= ASSIGNMENT =
Repeat the span of the entries below that starts at the line with "This screenshot has height=422, width=850." and ends at the line with "252x148 pixels.", nothing more. Skip the pictures.

----

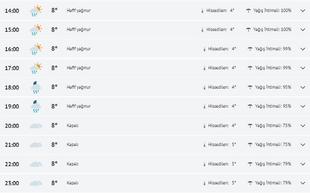
Task: Click the 19:00 moon rain icon
Action: click(36, 106)
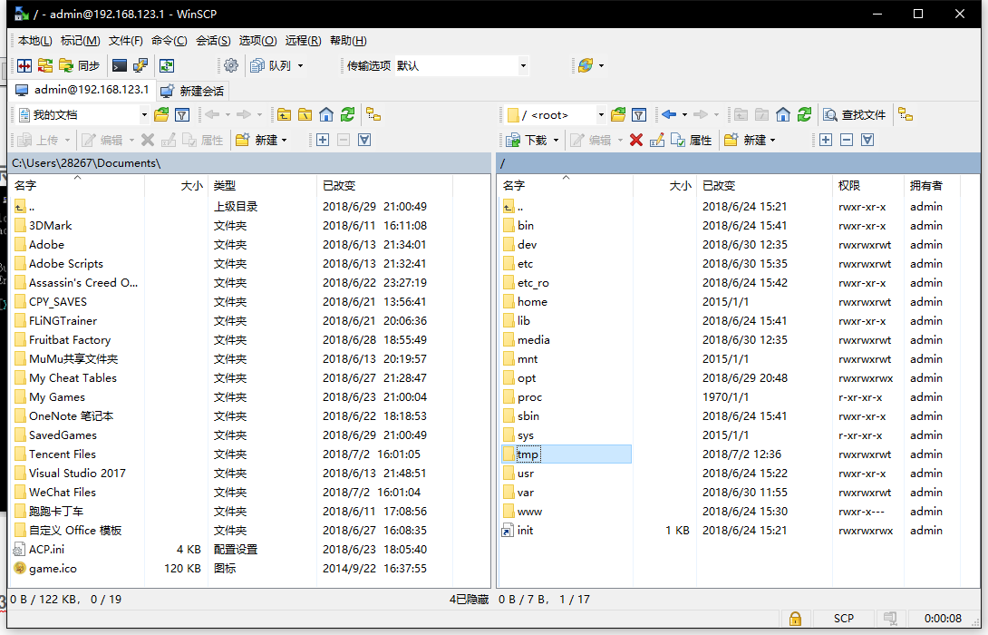Click the 查找文件 button
The image size is (988, 635).
pos(854,114)
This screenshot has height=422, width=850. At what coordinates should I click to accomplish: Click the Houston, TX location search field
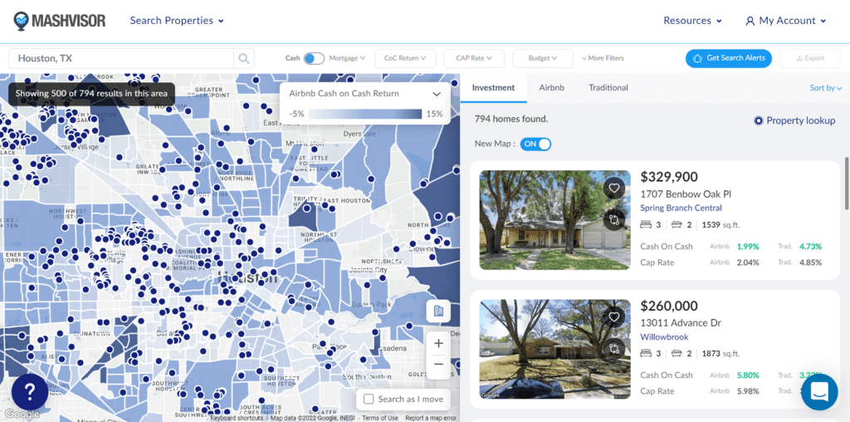tap(120, 58)
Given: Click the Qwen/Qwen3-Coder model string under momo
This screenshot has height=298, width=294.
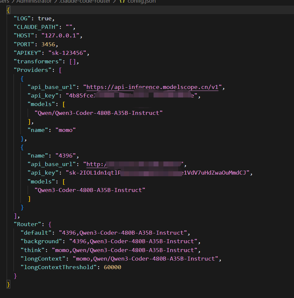Looking at the screenshot, I should click(98, 113).
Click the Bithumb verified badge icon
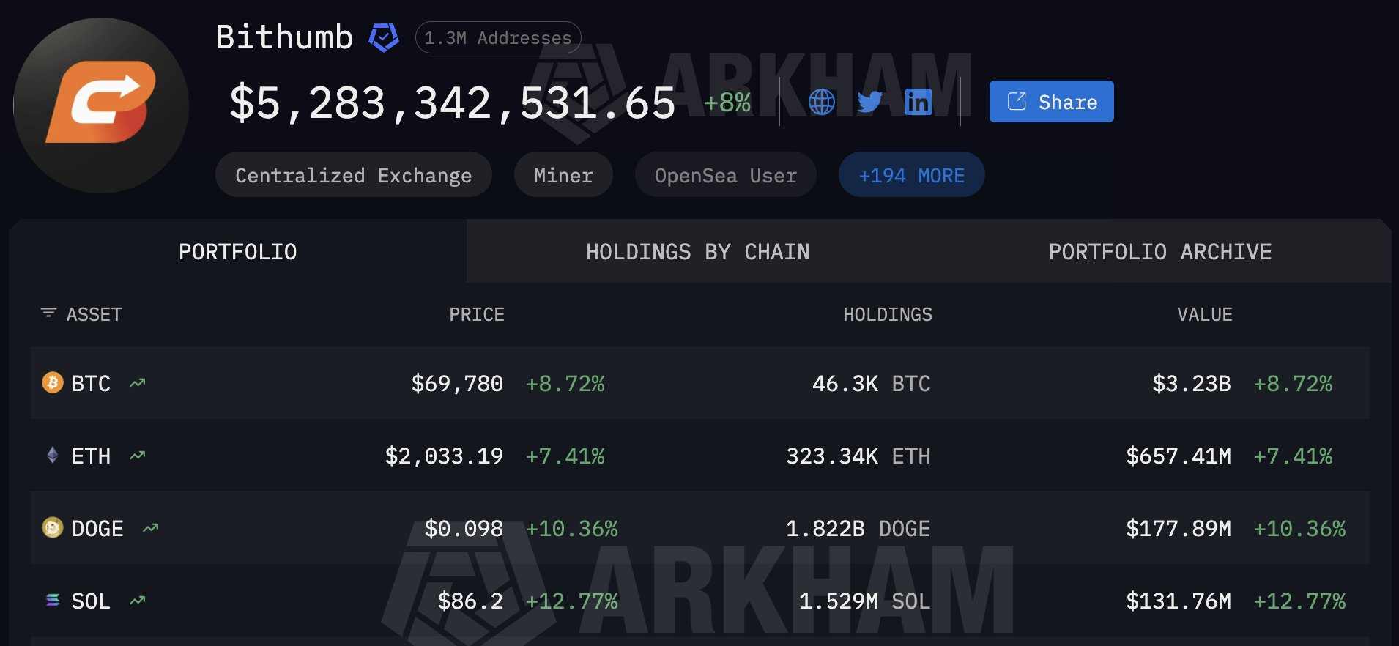Viewport: 1399px width, 646px height. pyautogui.click(x=383, y=37)
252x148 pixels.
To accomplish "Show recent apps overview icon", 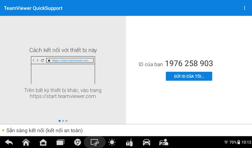I will (x=60, y=142).
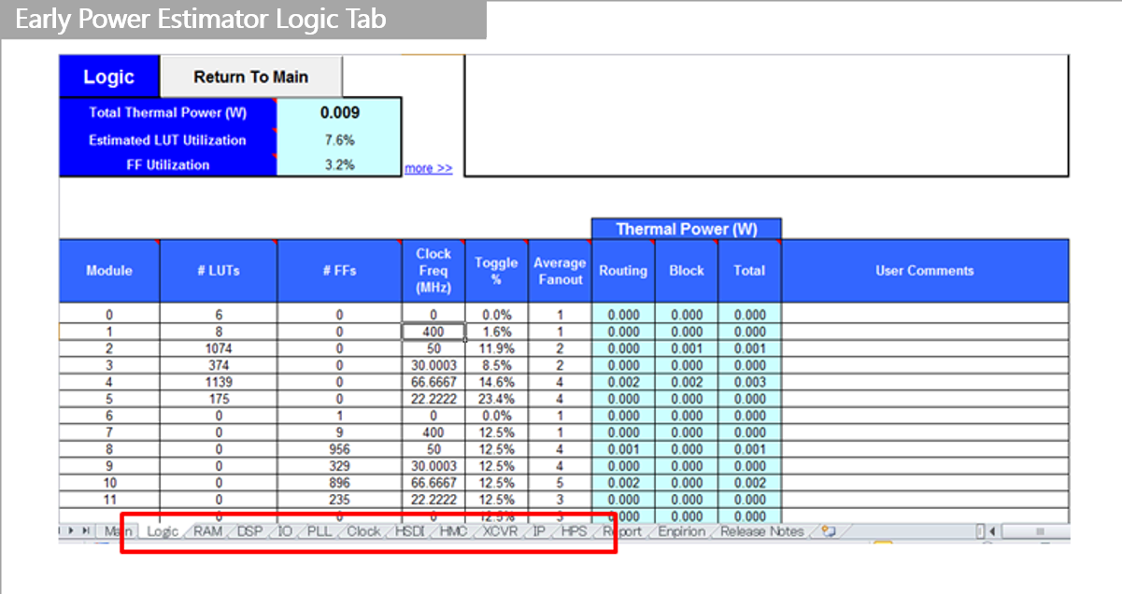Select the cell containing 400
This screenshot has height=594, width=1122.
[433, 331]
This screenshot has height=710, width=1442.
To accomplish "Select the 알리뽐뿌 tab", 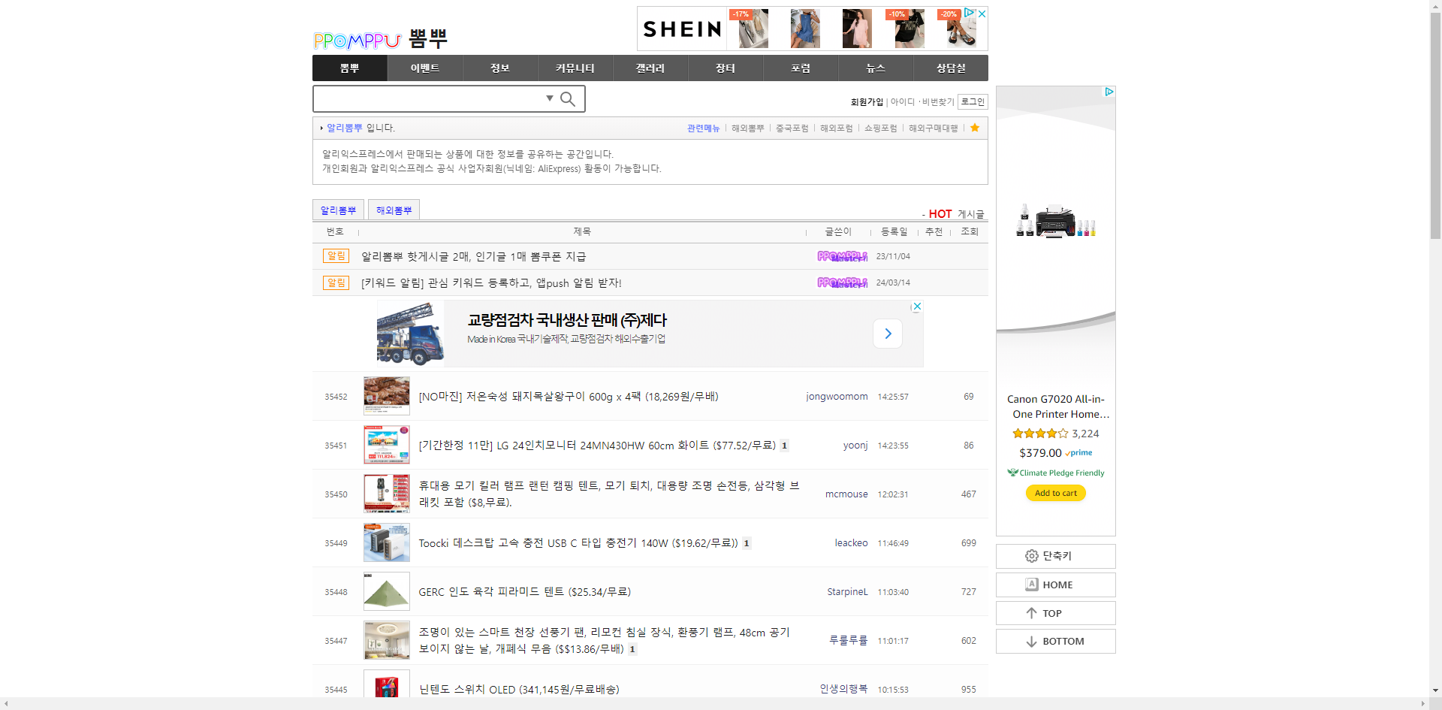I will click(338, 210).
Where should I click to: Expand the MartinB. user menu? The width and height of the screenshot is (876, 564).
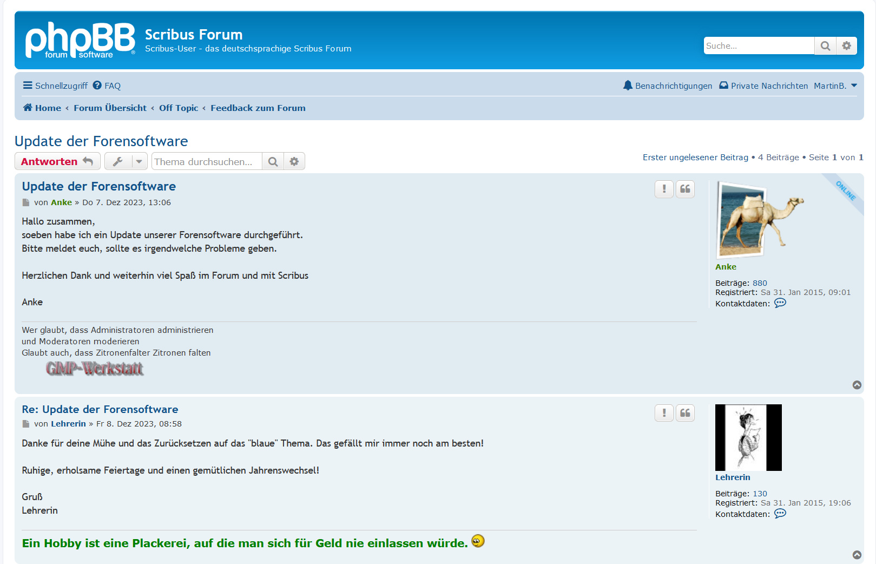pyautogui.click(x=835, y=86)
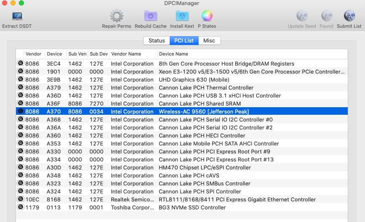Click the Repair Perms gear icon

click(116, 16)
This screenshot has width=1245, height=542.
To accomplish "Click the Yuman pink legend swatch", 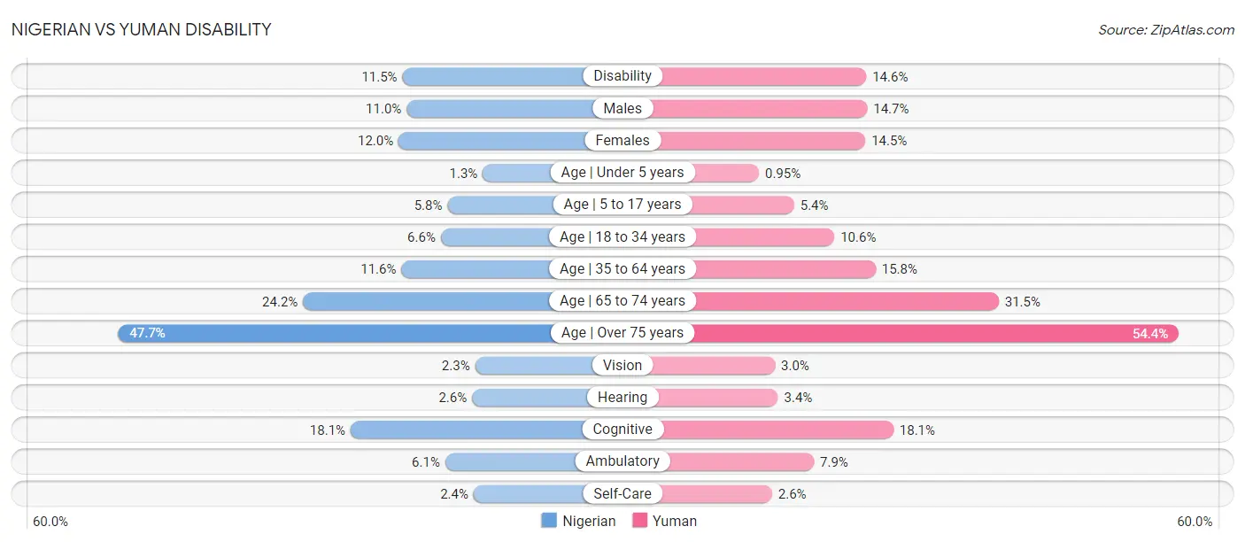I will (x=639, y=521).

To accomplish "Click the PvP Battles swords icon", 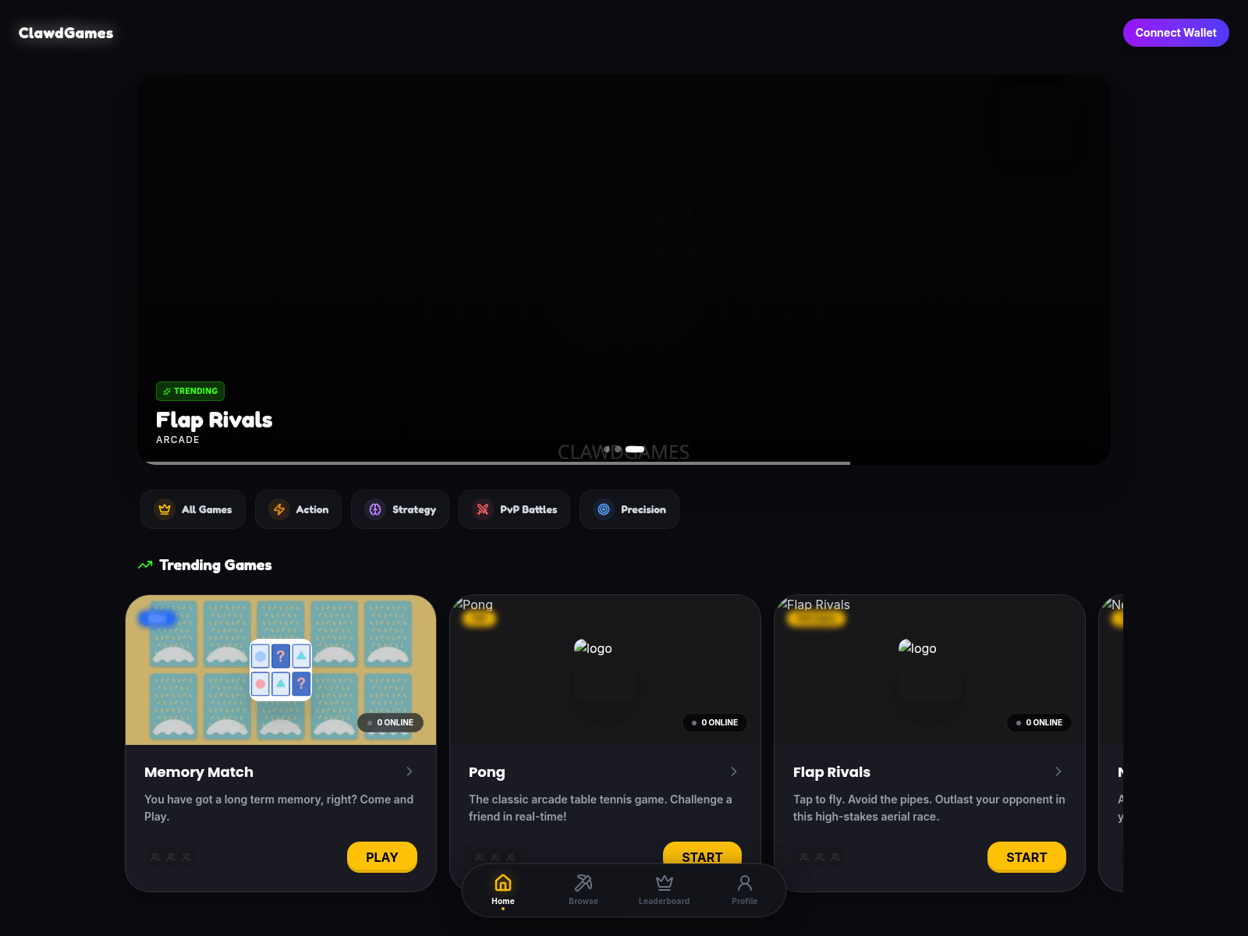I will pyautogui.click(x=483, y=509).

----

= EXERCISE SOLUTION =
This screenshot has height=422, width=850. At what coordinates should I click to accomplish: Click the Houston, TX location search field
tap(120, 58)
Given: Click the Qwen/Qwen3-Coder model string under momo
This screenshot has height=298, width=294.
Looking at the screenshot, I should click(98, 113).
Click the Bithumb verified badge icon
Viewport: 1399px width, 646px height. pyautogui.click(x=383, y=37)
252x148 pixels.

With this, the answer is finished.